**Set task**
In the forum thread about homemade treats below, rewrite the paragraph beginning "I poach chicken breast" as a short list of steps, keeping its main facts.

Sent from my iPhone using Petguide.com App


----------



## Tuss (Apr 22, 2012)

cheap cuts of liver/pork/beer or even chicken breast. cook in on the BBQ or in the oven on a cookie sheet. Slice it up in tiny pieces and store it in the freezer. It's cheaper than commercial treats and healthier. I cook the liver on the BBQ so the smell doens't come in my house; if you're a vegetarian you might like that.


----------



## ClaireVoyant (Jan 26, 2012)

At what age is it ok to give home cooked meats? Raider's 12 weeks.

Like Krandall said, string cheese is a favorite . . .just remember to use it in small quantities as cheese can be very binding 

Sent from my iPhone using Petguide.com App


----------



## davetgabby (Dec 29, 2007)

you can give home cooked at any age, but if you're doing it with other dog food ,commercial, you should keep it to no more than fifteen percent of their daily calories. Best option is 100 per cent home cooked, formulated on a specifically designed diet.


----------



## mmphelps (Nov 30, 2012)

I poach chicken breast (bring to boil then reduce to simmer) for 15/20/25 mins for sm/med/lg cuts, then cut into raisin-size pieces. I measure a handful per ziplock bag and freeze whatever I'm not using. A large chicken breast can last a couple of weeks.

Sent from my iPhone using Petguide.com Free App


----------



## TilliesMom (Sep 30, 2010)

**Dataset entries**

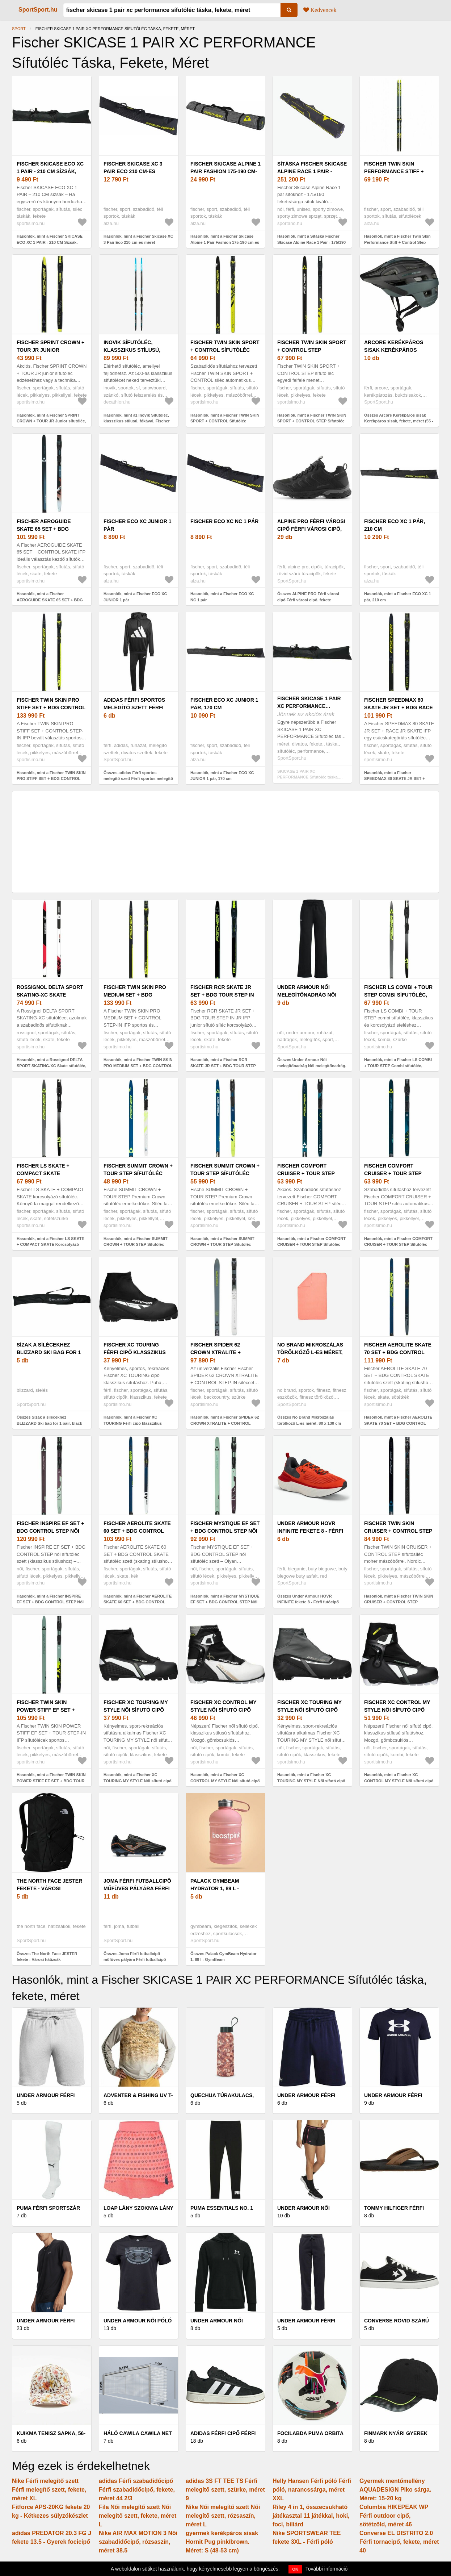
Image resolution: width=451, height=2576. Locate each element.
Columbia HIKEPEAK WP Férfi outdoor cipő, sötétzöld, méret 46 (393, 2515)
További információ (326, 2569)
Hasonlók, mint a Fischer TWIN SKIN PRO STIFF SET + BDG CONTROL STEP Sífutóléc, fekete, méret (51, 779)
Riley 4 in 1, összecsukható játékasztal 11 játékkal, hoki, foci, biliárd (311, 2515)
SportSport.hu (38, 10)
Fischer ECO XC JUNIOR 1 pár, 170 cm (224, 703)
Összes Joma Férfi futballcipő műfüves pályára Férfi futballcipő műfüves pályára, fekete (135, 1959)
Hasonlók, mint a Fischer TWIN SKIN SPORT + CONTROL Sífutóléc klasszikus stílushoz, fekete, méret (225, 421)
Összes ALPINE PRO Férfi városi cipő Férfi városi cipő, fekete (308, 597)
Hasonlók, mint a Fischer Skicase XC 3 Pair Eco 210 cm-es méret (138, 239)
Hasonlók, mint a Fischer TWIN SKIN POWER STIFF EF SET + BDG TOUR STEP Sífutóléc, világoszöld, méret (51, 1781)
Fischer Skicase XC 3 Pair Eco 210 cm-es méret (133, 171)
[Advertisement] (225, 842)
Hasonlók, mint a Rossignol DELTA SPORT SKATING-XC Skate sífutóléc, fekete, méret (51, 1065)
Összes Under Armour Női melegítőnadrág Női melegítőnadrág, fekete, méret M (311, 1065)
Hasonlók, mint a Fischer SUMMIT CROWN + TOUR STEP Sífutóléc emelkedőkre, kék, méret (222, 1244)
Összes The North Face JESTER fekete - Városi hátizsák (47, 1956)
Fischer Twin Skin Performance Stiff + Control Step (394, 171)
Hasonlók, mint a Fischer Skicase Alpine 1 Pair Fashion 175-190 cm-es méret (224, 242)
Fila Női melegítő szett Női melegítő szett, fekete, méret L (137, 2515)
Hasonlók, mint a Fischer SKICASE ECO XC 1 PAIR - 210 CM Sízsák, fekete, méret (50, 242)
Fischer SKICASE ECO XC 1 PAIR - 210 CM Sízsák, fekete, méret (50, 171)
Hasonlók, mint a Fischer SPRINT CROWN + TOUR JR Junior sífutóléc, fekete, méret (51, 421)
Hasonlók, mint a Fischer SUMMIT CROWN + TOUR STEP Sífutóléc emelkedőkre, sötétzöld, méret (136, 1244)
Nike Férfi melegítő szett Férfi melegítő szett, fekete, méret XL (49, 2489)
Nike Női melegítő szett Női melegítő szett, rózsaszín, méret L (223, 2515)
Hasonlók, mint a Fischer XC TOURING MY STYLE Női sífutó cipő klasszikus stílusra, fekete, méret (138, 1781)
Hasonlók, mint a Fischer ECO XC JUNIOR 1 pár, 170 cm (222, 776)
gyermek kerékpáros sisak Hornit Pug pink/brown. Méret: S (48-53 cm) (222, 2542)
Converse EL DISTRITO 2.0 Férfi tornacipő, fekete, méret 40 (399, 2542)
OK (295, 2569)
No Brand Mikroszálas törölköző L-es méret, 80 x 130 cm (310, 1352)
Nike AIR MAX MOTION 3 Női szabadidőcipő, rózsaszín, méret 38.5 (138, 2542)
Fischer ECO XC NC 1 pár (224, 521)
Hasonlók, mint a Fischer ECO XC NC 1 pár (222, 597)
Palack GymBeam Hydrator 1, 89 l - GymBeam (214, 1888)
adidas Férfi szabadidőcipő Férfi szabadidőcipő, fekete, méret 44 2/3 (137, 2489)
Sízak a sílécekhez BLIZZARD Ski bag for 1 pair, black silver (49, 1352)
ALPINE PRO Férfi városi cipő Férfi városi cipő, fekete (311, 528)
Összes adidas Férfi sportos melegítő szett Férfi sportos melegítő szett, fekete (138, 779)
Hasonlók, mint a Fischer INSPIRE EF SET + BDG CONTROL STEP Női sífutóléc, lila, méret (50, 1602)
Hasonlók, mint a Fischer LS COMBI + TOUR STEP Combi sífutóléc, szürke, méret (398, 1065)
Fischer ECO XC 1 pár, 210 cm (394, 525)
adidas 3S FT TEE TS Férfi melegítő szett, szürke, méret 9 (225, 2489)
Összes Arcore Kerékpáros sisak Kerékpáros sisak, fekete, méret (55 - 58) (398, 421)
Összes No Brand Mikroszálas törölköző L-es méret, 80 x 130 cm (309, 1420)
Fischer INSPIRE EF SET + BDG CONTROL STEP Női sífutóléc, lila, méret (50, 1530)
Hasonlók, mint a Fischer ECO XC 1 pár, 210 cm (397, 597)
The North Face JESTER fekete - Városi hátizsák (49, 1888)
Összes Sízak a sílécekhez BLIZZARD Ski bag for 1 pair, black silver (49, 1423)
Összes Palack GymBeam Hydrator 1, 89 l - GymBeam (223, 1956)
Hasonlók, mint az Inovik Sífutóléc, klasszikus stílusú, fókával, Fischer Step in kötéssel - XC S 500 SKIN (137, 421)
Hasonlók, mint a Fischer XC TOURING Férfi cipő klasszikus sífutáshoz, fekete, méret (133, 1423)
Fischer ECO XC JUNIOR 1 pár (137, 525)
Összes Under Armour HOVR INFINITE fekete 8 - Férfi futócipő (308, 1599)
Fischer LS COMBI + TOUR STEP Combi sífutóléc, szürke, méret (398, 994)
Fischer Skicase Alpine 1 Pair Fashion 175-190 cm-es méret (225, 171)
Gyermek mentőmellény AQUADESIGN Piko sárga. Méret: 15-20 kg (395, 2489)
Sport (19, 28)
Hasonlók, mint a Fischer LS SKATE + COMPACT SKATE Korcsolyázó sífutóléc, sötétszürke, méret (50, 1244)
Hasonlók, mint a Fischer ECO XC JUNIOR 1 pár (135, 597)
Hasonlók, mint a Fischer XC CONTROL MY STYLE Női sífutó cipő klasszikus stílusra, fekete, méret (225, 1781)
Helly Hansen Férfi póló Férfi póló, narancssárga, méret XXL (312, 2489)
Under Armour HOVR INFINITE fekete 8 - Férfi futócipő (310, 1530)
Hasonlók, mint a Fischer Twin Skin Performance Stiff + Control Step (397, 239)
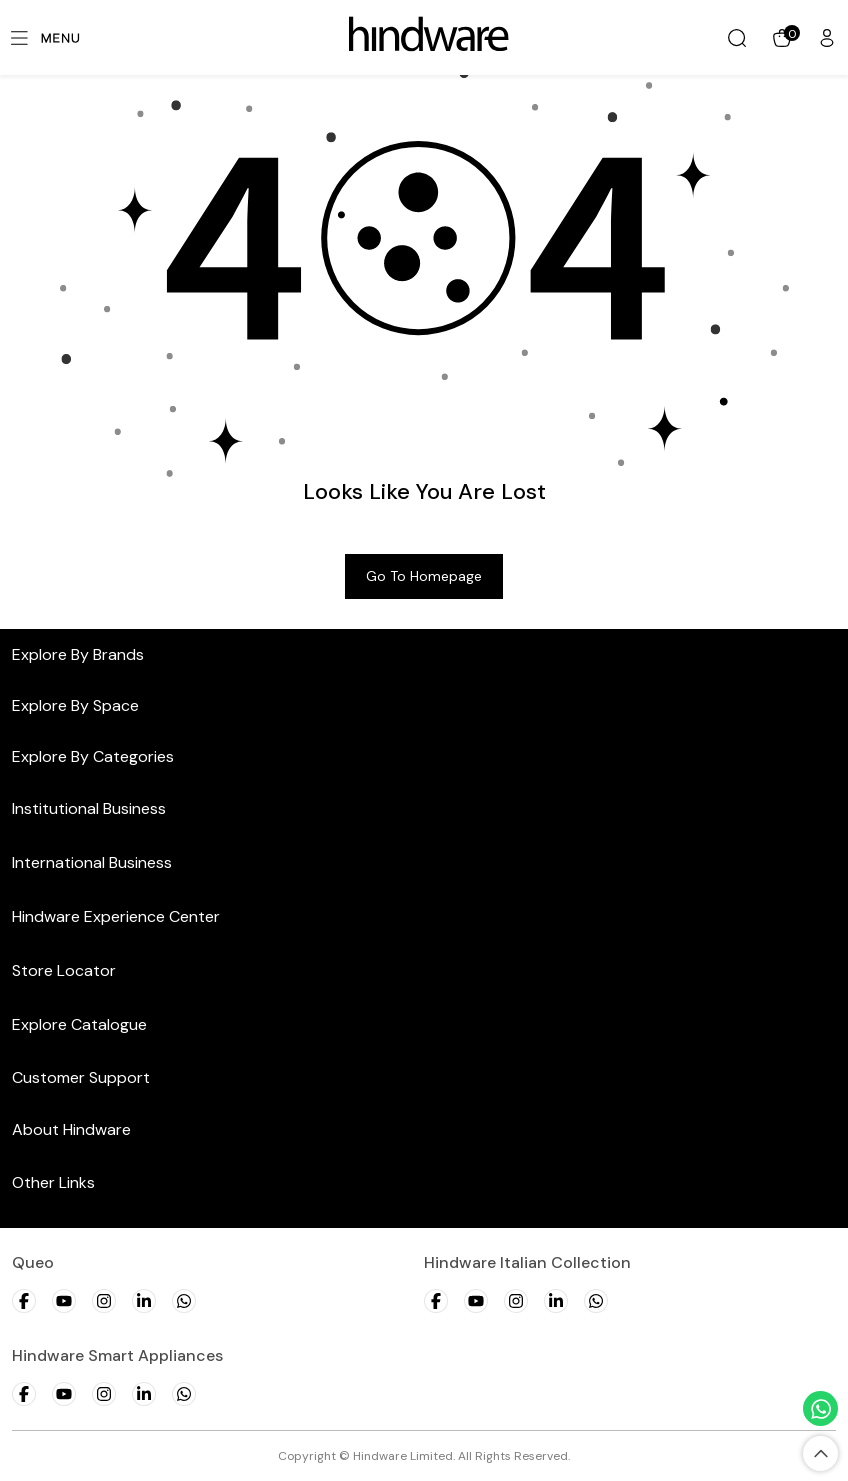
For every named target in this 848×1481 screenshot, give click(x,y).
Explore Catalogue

**Solution**
- Poach chicken breast: bring it to a boil, then reduce to a simmer.
- Cook 15, 20, or 25 minutes for small, medium, or large cuts.
- Cut into raisin-size pieces.
- Put a handful in each ziplock bag, and freeze what isn't being used.
- One large chicken breast can last a couple of weeks.